**Supplied text**.
It may be a case of life imitating art for Sean Spicer after President Trump's embattled press secretary faced another lampooning at the hands of Melissa McCarthy on Saturday Night Live over the weekend.
The White House's chief spokesman may actually be getting booted from his position, which was parodied in a skit on the latest episode of SNL over the weekend that was hosted by McCarthy.
Among the rumored replacements are Fox News personality Kimberly Guilfoyle.
Reports of chaos in the White House comes as a new NBC News/Wall Street Journal poll shows 29 percent of Americans approve of Trump's decision to fire FBI Director James Comey.
Thirty-eight percent disapprove and 32 percent had no opinion.
On SNL, McCarthy’s skit as Spicer featured the caustic character trying to salvage his job following Comey's firing, as well as reports he was hiding among the bushes as he and his staff scrambled to answer questions from journalists covering the abrupt news.
In the skit, McCarthy travels from Washington, D.C., to New York City then to Trump’s golf course in New Jersey, where the character found Trump, portrayed by Alec Baldwin, and the duo kissed and made up.
Kellyanne Conway, who was also mocked on SNL over the weekend in the cold open, is speaking out about that notorious eye roll made by Anderson Cooper during her explanation of Comey’s firing.
Cooper’s eye roll eventually went viral last week, and Conway appeared on Fox News’ Media Buzz Sunday morning and called Cooper’s reaction “possibly sexist.”
She said it was “possibly sexist, definitely what I call ‘Trumpist,’ which is, many people who go on TV are treated like houseguests, and then we go on TV, and we’re not.”

**Raw data**.
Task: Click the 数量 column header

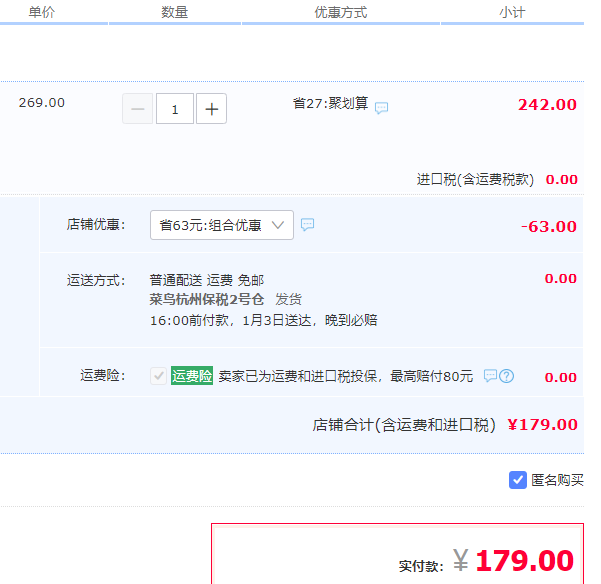Action: coord(174,12)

**Task to carry out**. In the article about Sean Spicer, what percentage of Americans in the NBC News/Wall Street Journal poll approve of Trump's decision to fire James Comey?

**Result**. 29 percent